Their therapeutic promise notwithstanding, unknowns and potential risks forestall broad
access to cell-based therapies. Animal models and clinical studies report functional and
symptomatic benefits for cardiac transplants with bone marrow stem cells and skeletal
muscle stem cells. Animal models suggest benefits from transplantation with ACS,
mesenchymal cells, and embryonic stem cells. However, the optimal cell types, patient
selection and delivery protocols, comparative efficacies, mechanisms of action, and
longer term risks of these treatments are largely unelucidated. Two particular risks relate
to embryonic stem cell transplants, which, necessarily, are allogeneic: immunogenicity,
and teratoma formation. In many cases, scant knowledge of disease pathogenesis limits
the ability to understand or predict the effects of stem cell therapies. Adjunctive
technologies have not advanced to a sufficient stage for rigorous evaluation of these
therapies on a trial basis, let alone support of broad access. Current imaging technologies
are limited in their abilities to detect, localize, and quantify the transplanted cells in vivo,
so that transplant engraftment and survival can be analyzed clinically. Beyond that,
standardized protocols for acquisition, expansion, storage, distribution, and quality
assurance of stem cell lines are in their infancy.
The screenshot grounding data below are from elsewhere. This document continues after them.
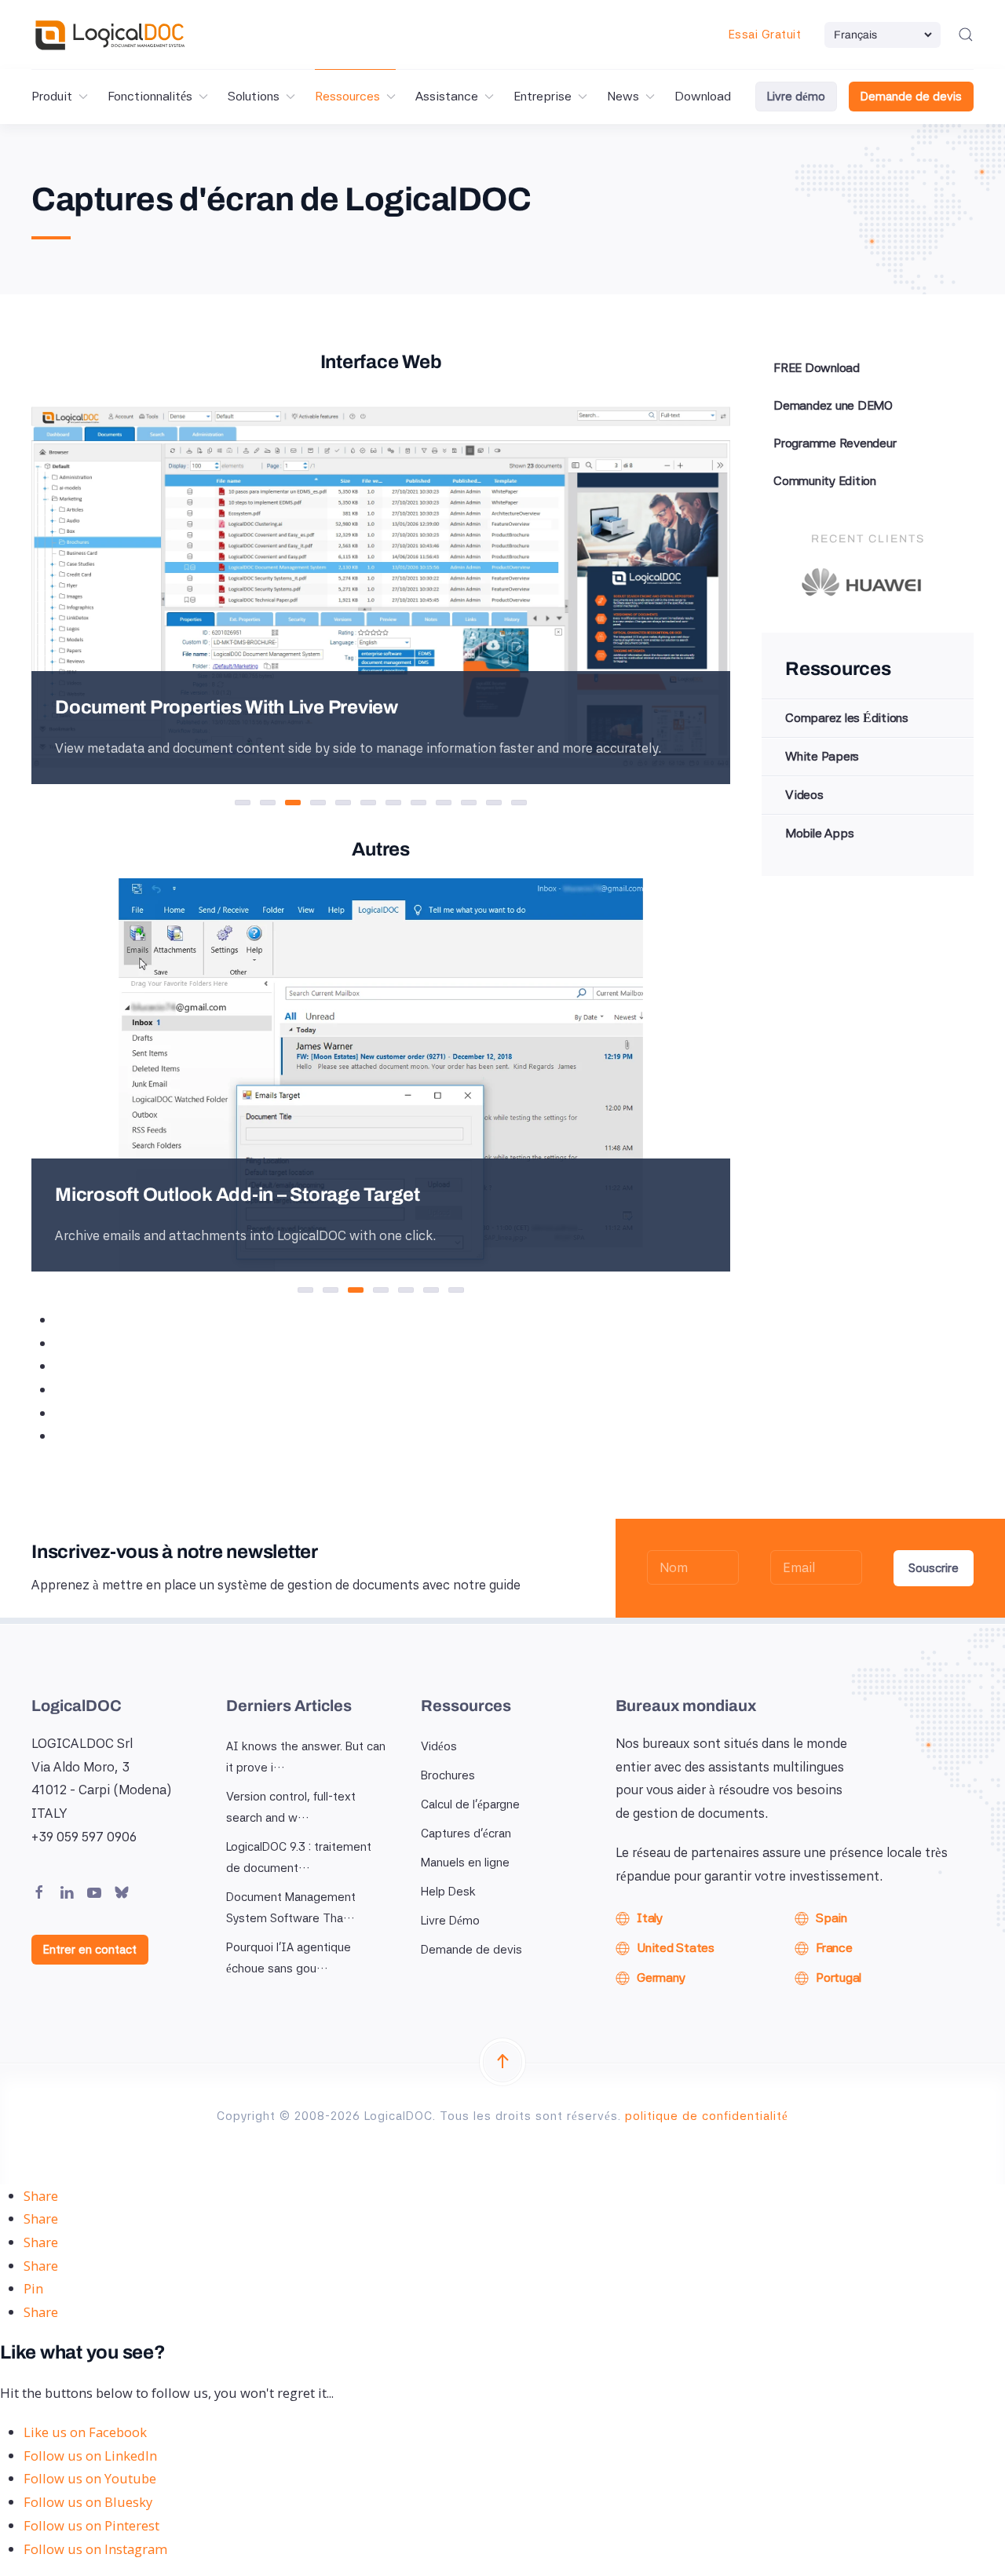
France (834, 1947)
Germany (661, 1977)
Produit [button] (51, 96)
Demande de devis (911, 96)
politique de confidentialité (706, 2116)
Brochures (448, 1775)
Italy (650, 1917)
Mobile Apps (819, 833)
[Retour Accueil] (109, 34)
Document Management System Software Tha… (291, 1907)
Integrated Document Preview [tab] (275, 804)
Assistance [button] (446, 96)
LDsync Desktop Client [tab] (312, 1292)
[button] (966, 34)
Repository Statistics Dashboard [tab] (501, 804)
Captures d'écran (466, 1833)
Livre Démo (450, 1921)
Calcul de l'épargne (470, 1804)
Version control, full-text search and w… (291, 1807)
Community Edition (824, 480)
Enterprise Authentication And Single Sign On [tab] (476, 804)
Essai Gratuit (765, 34)
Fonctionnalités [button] (150, 96)
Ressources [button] (347, 96)
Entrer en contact (90, 1950)
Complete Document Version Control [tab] (375, 804)
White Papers (822, 756)
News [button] (623, 96)
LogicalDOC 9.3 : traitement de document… (298, 1857)
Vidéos (439, 1746)
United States (675, 1947)
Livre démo (796, 96)
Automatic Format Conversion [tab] (350, 804)
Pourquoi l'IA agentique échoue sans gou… (288, 1958)
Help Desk (448, 1892)
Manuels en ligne (465, 1862)
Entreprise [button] (542, 96)
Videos (804, 794)
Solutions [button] (254, 96)
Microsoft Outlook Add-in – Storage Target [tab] (363, 1292)
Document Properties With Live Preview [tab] (300, 804)
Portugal (838, 1977)
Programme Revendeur (834, 443)
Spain (831, 1917)
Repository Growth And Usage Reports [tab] (526, 804)
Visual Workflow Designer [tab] (400, 804)
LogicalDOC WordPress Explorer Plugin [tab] (413, 1292)
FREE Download (816, 367)
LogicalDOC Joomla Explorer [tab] (388, 1292)
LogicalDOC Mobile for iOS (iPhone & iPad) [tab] (463, 1292)
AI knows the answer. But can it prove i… (306, 1757)
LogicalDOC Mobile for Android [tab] (438, 1292)
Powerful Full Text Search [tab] (325, 804)
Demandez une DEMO (833, 405)
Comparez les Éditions (846, 717)
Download (702, 96)
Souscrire (933, 1568)
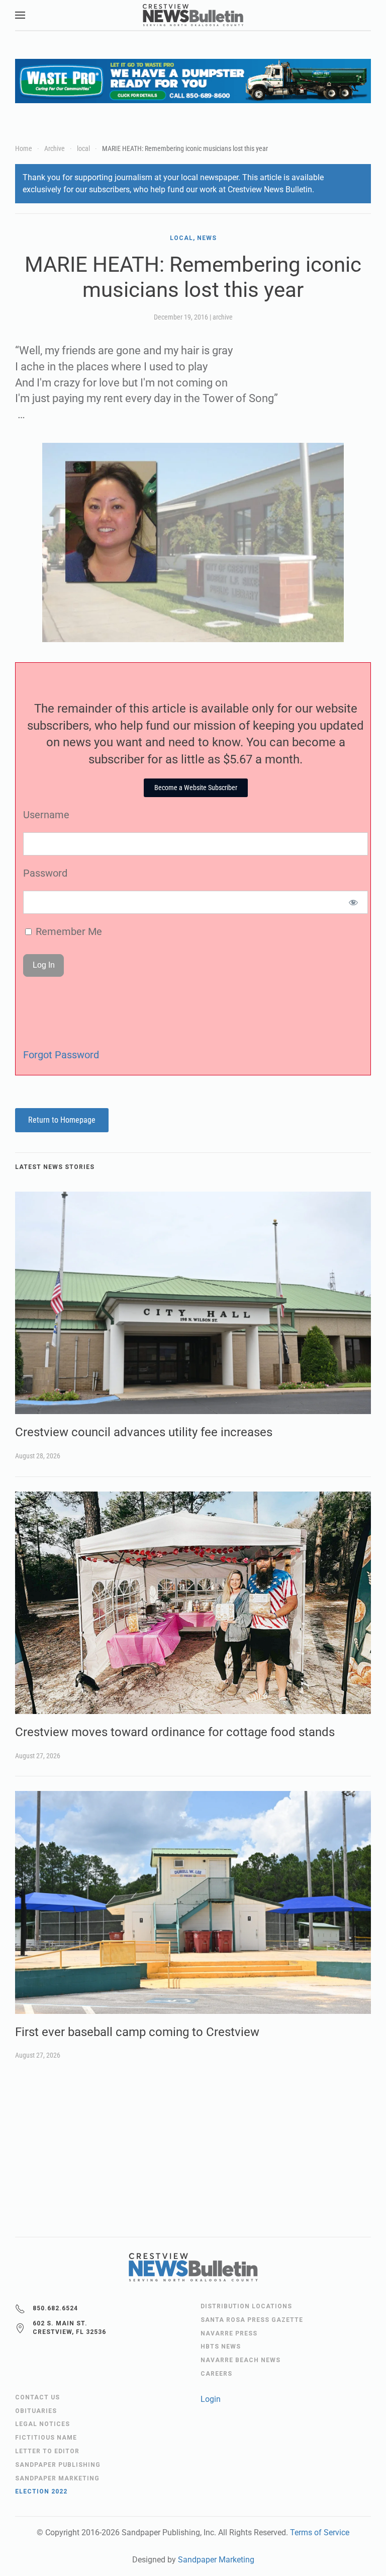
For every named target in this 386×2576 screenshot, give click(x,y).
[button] (20, 15)
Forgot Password (61, 1055)
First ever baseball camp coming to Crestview (137, 2032)
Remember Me (67, 931)
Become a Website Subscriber (195, 788)
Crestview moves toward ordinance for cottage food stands (175, 1732)
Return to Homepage (61, 1120)
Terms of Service (319, 2532)
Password (45, 873)
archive (223, 317)
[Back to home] (193, 15)
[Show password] (353, 902)
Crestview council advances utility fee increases (143, 1432)
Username (46, 815)
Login (211, 2399)
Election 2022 (41, 2491)
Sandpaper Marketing (216, 2559)
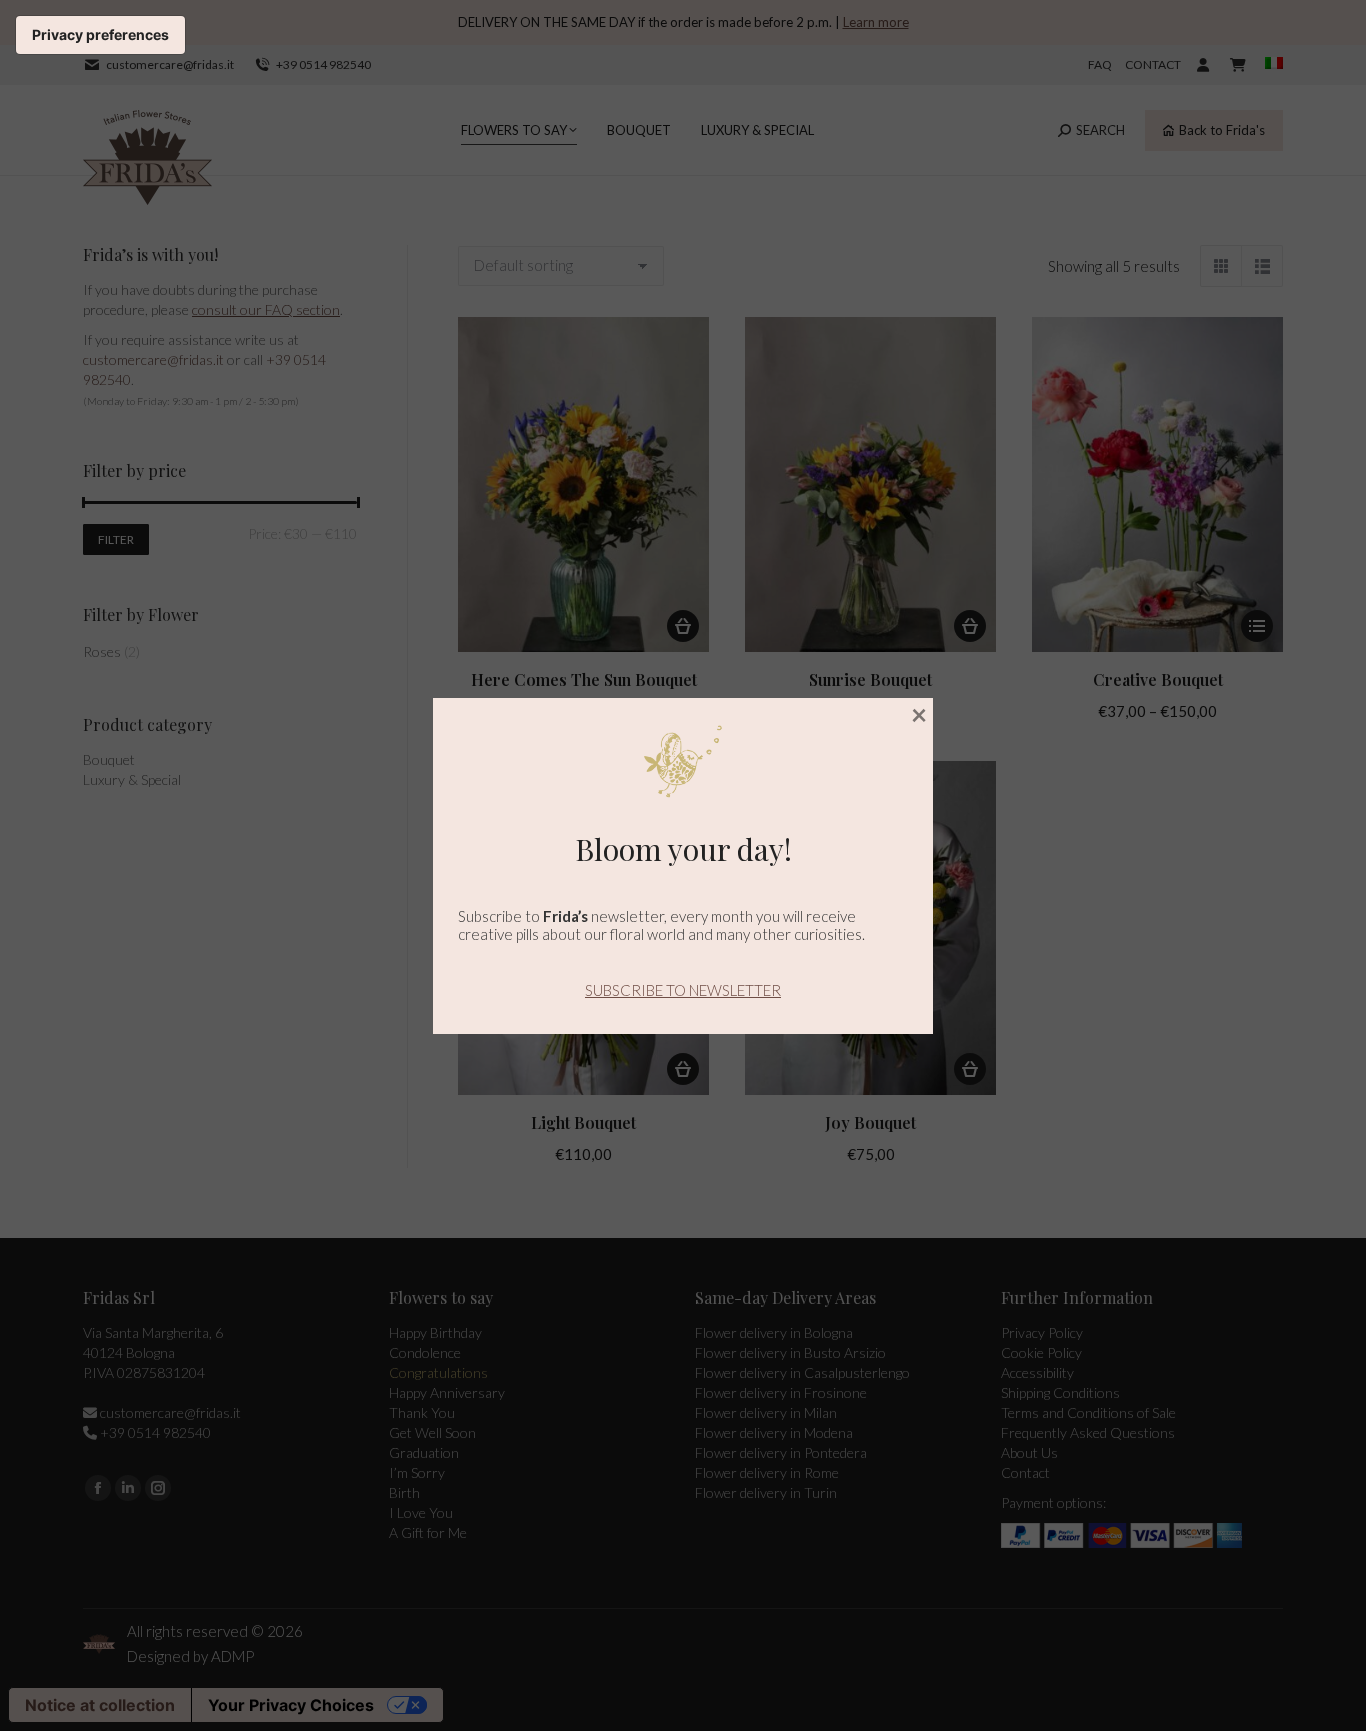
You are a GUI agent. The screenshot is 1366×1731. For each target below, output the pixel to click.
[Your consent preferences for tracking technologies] (100, 35)
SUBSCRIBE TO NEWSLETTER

These unknowns might be tolerable for
clinical trials, where clinical consent guidelines are rigorous, studies are carefully
scrutinized for scholarly merit, and where the unusual risk knowingly accepted by
patients is justified by potential patient and social benefit. However, there is widespread
agreement that stem cell therapeutics are unready for routine access outside of clinical
trials.
Yet numerous organizations are providing exactly this sort of access, to patients who are
willing and able to pay their prices and travel to their clinics, often located in locales
where regulation is more lax or loosely enforced. EmCell, in Ukraine, provides
embryonic stem cell transplantation, applying “several kinds of cell suspensions
comprising different kinds of stem cells of different embryonic layers” against a long list
of diseases that ranges from impotency to lymphoma. Medra Inc. provides “human fetal
stem cell therapy”. On their websites, EmCell and Medra list neither contraindications
nor risks of treatment, except to mention that immune rejection and graft versus host
disease do not apply. Costs of treatment, borne entirely by the patient, are $10 000 to $15
000 and $25 000, respectively.
This poster will identify organizations offering stem cell therapies by internet search.
Commercial websites will be archived and analyzed, with particular attention to the
- nature of treatment offered and conditions of access
- therapeutic claims
- indications
- substantiation and evidence
- risks
- providers
- aesthetic website impression
We hypothesize that many of these sites will feature misleading and unsubstantiated
claims, understated risks, and spurious indications. Documenting and analyzing stem cell
offerings will demonstrate potential dangers to patients and to the public attendant on
biotech hype and commercialization. Premature offerings that blur the line between
“quackery” and legitimate science may set unrealistic public expectations, with
implications for public attitudes towards the clinical research community and government
regulators. Finally, the commercial nature of today’s stem cell offerings may be
predictive of a commercial “frenzy” waiting on the heels of successful clinical trials.